The body wrenched itself out of my grip. A second later it hit the bottom of the hole with a tremendous thump, sending up a huge cloud of choking dust.

“Whose idea was this again?” said Garry, shaking his left hand which had been briefly  trapped under the corpse. His T-shirt was soaked in sweat. Beads of perspiration had formed a glistening sheen on the inky tendrils of the tribal tattoos that lapped around the base of his neck.

I felt a pinch on my arm and flicked a caramel coloured into the grass.

“You told me that when you were a traveller you used to drink Cuckoo Root Beer.”

“We  were new agers and considered ourselves a bit fucking spiritual. I’d read that the Agoris in India drank it. It helped them to commune with the dead. We were all up for a bit of that.”

“Did you make it yourself?”

“There were cemeteries that we knew were colonised with Stepney Ginger. They started off seeding it in the prisons but it spreads really fast. It’s pretty much everywhere now. Most churchyards in the south of England are overrun by it.”

“How did you know before you dug up a grave that weren’t going to find a decomposing corpse?”

“You can tell by the white flowers that come to the surface in the spring. Then there’s the smell and a few other signs. We’d dig up the bodies at night, carve the root into manageable pieces and then boil it up in one of the old caravans.”

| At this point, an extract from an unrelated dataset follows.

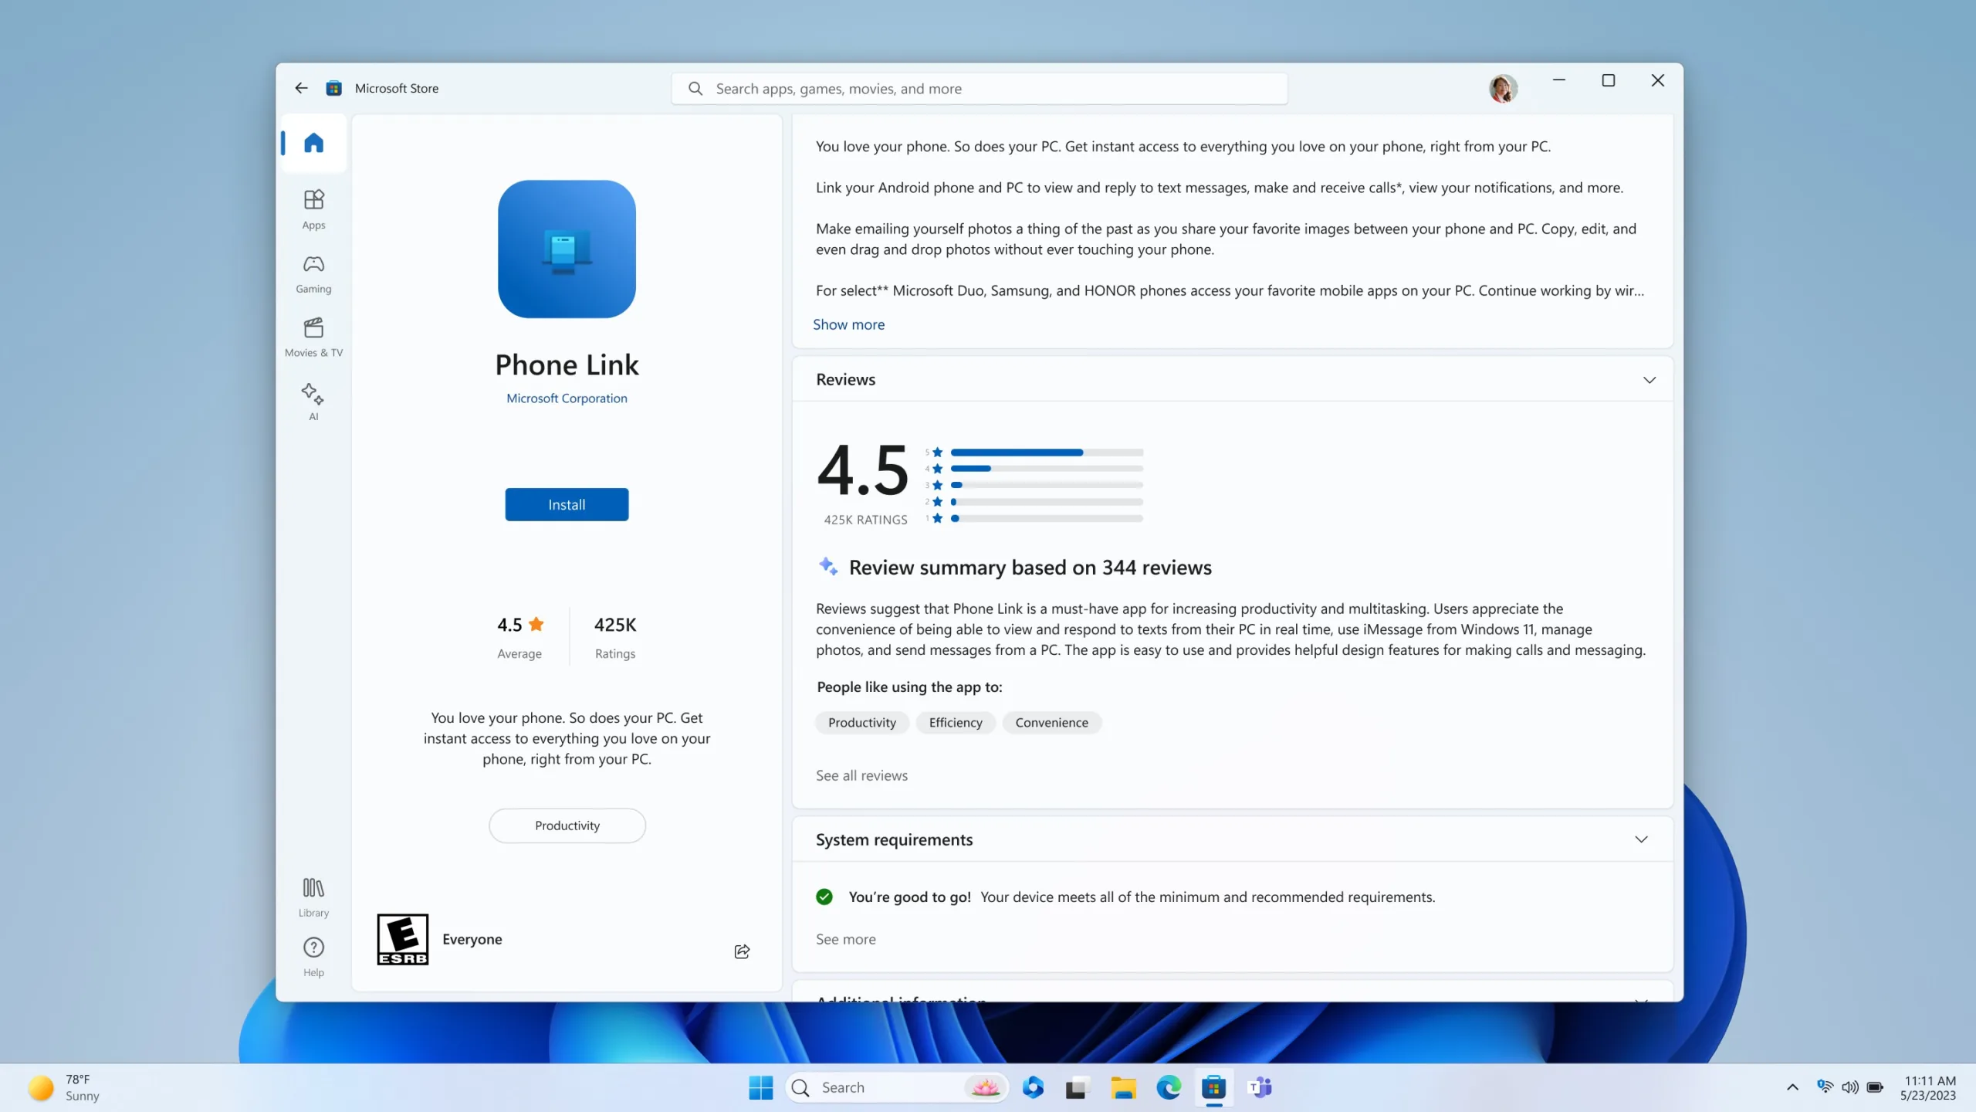Collapse the Reviews section chevron

(1649, 379)
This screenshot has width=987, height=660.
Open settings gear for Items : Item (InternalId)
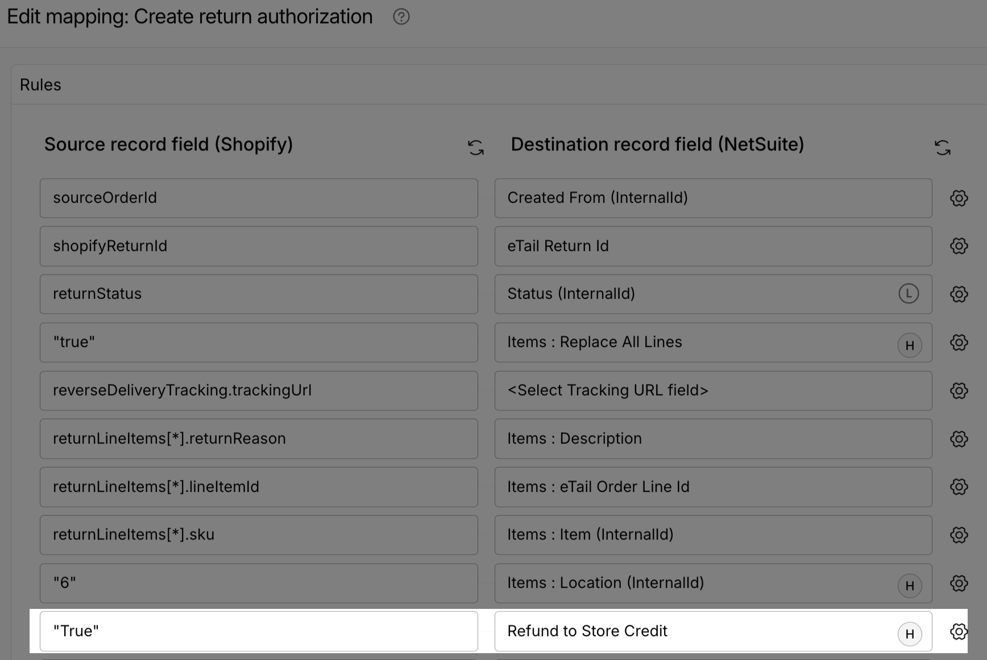pos(959,535)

“You were consuming a drink whose key ingredient was human flesh.”

“Well I would argue that it had undergone a transfiguration and was closer to plant matter.”

“What about the one we’ve just exhumed? There are pieces of bone in it, so it’s still a body in some sense.”

“Yeah, I know. The irony is that, at the time, we were all militant vegans.”

“So what did it taste like?”

“Have you ever had snuff?”

I nodded.

“It’s like taking a massive pinch of snuff. It feels like your brain’s disintegrating...”

He made an involuntary retching noise. I noticed that his eyes were watering..

“Sam, it’s fucking rank. Just thinking about it now makes me want to vomit... It’s like... it’s like inhaling mould. And it makes you fucking mental. You just want to go around fucking punching people. We used to drink it before we went on Poll Tax demos.”

“But did you feel spiritually enlightened after drinking it?”

“No, not really. It just gave me a massive fucking hangover.”

He swallowed and took a deep breath as if purging himself of the unpleasant memory.

The mutated body of the unnamed prisoner lay before us in a hole five feet deep. As we shovelled the powdery earth back over it, I thought about George. And about my grandmother and her friends, running barefoot in the dark across the ploughed field to press mouths heavy with lipstick against the cold, unyielding face of the long dead murderer.

Garry and I were weary with the aches and pains of encroaching middle age. We walked away from our own George in exhausted silence, with no particular hopes or dreams for our respective futures. Our clothing was streaked with dried mud. The shovels that we dragged along the ground begin us made a dull metal scraping noise that paused intermittently whenever one of the blades bounced off the uneven terrain and momentarily became airborne.

As we retraced our footsteps through the industrial estate, the fractured plastic exoskeleton of a ballpoint pen, lying partially crushed on the asphalt, got caught on the tread of Garry’s shoe. It ricocheted between his footsteps for a few paces before flying off into the gutter.